"Scheitern mit Ansage": Energieagentur-Sprecher kritisiert Klimapakt
Autor: Jochen Nützel
Kulmbach, Freitag, 27. Sept. 2019
Die Gewinnung von "grünem" Strom im Kreis Kulmbach stieg zuletzt stetig an. Doch die Einhaltung der Klimaziele verlangt nach einem weiterem Ausbau.
Die Zahlen können sich sehen lassen: Nach jüngsten Erhebungen stieg die Summe an Strom aus erneuerbaren Energiequellen (Wind, Solar, Biomasse,Wasserkraft, Kraft-Wärme-Kopplung) deutlich an. Für den Landkreis Kulmbach weisen die Zahlen der Energieagentur Nordbayern für das Jahr 2017 annähernd 360190 Megawattstunden aus - damit tragen die Erneuerbaren rein rechnerisch einen Anteil von 73 Prozent des Gesamtstromverbrauchs. Diesen Wert übertreffen nur Bayreuth, Hof und Bamberg (siehe Grafik). Doch reicht das in Zeiten von Klimazielen? Markus Ruckdeschel von der Energieagentur Nordbayern sagt: Nein. Herr Ruckdeschel, 73 Prozent Eigenversorgungsquote - das klingt exorbitant. Aber natürlich wird der Strom ins Netz eingespeist und nicht vor Ort "verbraucht". Trotzdem: Die Zahlen können sich sehen lassen. Doch der Windausbau stockt bekanntermaßen seit geraumer Zeit, nicht zuletzt durch die 10H-Regel. Ist das angesichts der Pariser Klimaziele nicht kontraproduktiv?
Markus Ruckdeschel: Die 10H-Regel hat den Windkraft-Ausbau im Freistaat quasi zum Erliegen gebracht. Zusätzlich hat der Bund rechtliche Rahmenbedingungen geschaffen, die Windräder im Binnenland benachteiligen. Es war ein Scheitern mit Ansage, seit Jahren absehbar. Wer ernsthaft Klimaschutz will, darf nicht nur Bäume umarmen, sondern muss auch ausreichend Möglichkeiten für Windkraft schaffen. Das gilt für ganz Bayern, vor allem für den Süden, aber eben auch für uns. Klar ist in Oberfranken schon viel passiert. Aber es gibt nicht nur ein Nord-Süd-, sondern auch ein Ost-West-Gefälle: Während in Hof mehr als 100 Anlagen stehen, dreht sich im Landkreis Forchheim nur eine einzige. Das kann man nicht fachlich begründen, sondern allenfalls politisch.
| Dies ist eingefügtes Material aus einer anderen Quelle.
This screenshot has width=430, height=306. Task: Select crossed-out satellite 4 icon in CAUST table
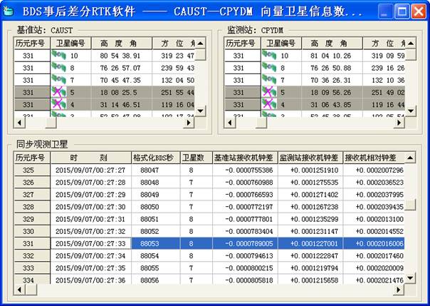point(58,104)
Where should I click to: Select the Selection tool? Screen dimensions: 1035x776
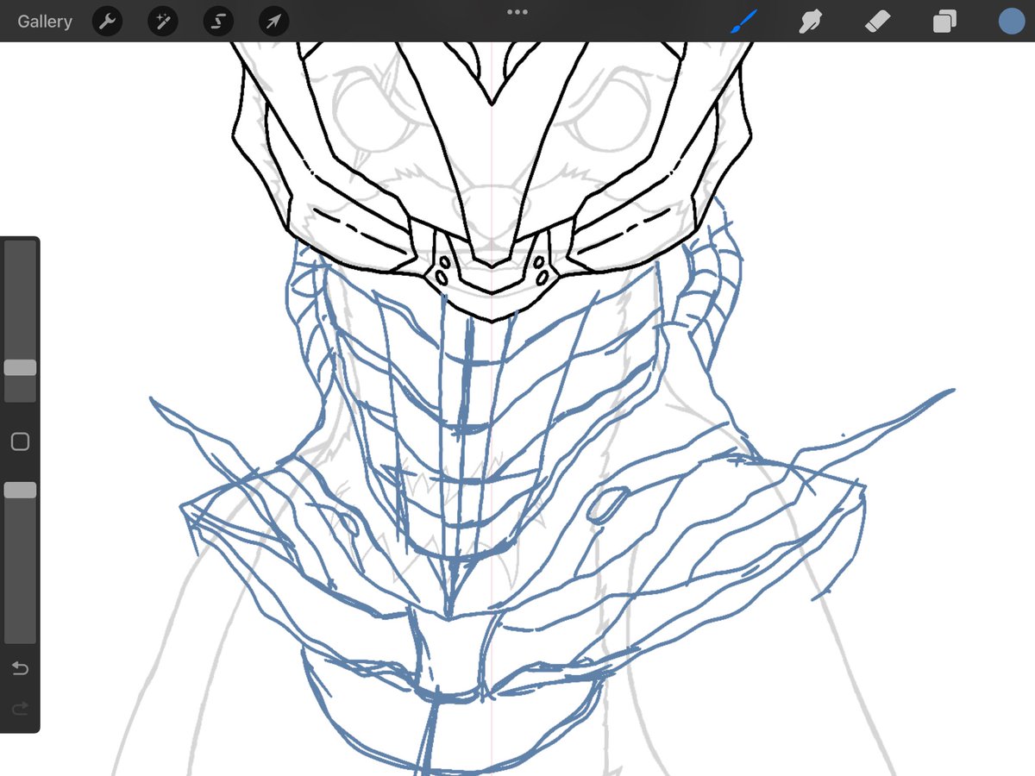pos(217,21)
Der Landkreis Kulmbach liegt mit 33 Anlagen ganz gut im Rennen. Aber Potenzial wäre natürlich auch hier noch reichlich. Wieso sorgen wir bei der nächsten Ausbau-Welle nicht für echte Bürgerenergie-Anlagen? Dann bleibt das Geld in der Region.
Der Anteil am "grünen" Strom im Strom-Mix ließe sich Ihrer Meinung nach womit am ehesten weiter ausbauen?
Der Umstieg auf 100 Prozent Erneuerbare beim Strom klappt am besten mit Photovoltaik und Windkraft. Beide ergänzen sich perfekt im Jahreslauf: Photovoltaik im Sommer, Windkraft vor allem im Winterhalbjahr. Mit diesen beiden Pfeilern, zusätzlich mit einem gut durchdachten Speicherkonzept und der Nutzung intelligenter Technik kommt man ziemlich weit.
Wie gut stehen die Chancen für weitere Steigerungen bei der Wasserkraft oder bei Biomasse?
Da sieht es eher bescheiden aus. Ein größerer Ausbau ist in beiden Bereichen wenig realistisch. Denn bei der Wasserkraft kollidieren wir fast immer mit dem Naturschutz, und die reine Stromerzeugung bei Biogasanlagen ist im Vergleich zu Wind oder PV mittlerweile einfach zu teuer. Bei Biomasse geht es vor allem darum, den Betrieb der bestehenden Anlagen zu sichern, denn sie haben trotz allem zwei unbestreitbare Vorteile: Sie können, im Gegensatz zu Wind und PV, jederzeit Strom produzieren, könnten also diese natürlichen Schwankungen gut ausgleichen. Und sie erzeugen gleichzeitig Wärme und versorgen nicht selten ganze Dörfer mit Heizenergie. Hier muss der Gesetzgeber aber eine echte Perspektive für den Weiterbetrieb schaffen, ansonsten droht nach 20 Jahren EEG-Vergütung für viele Anlagen das Aus.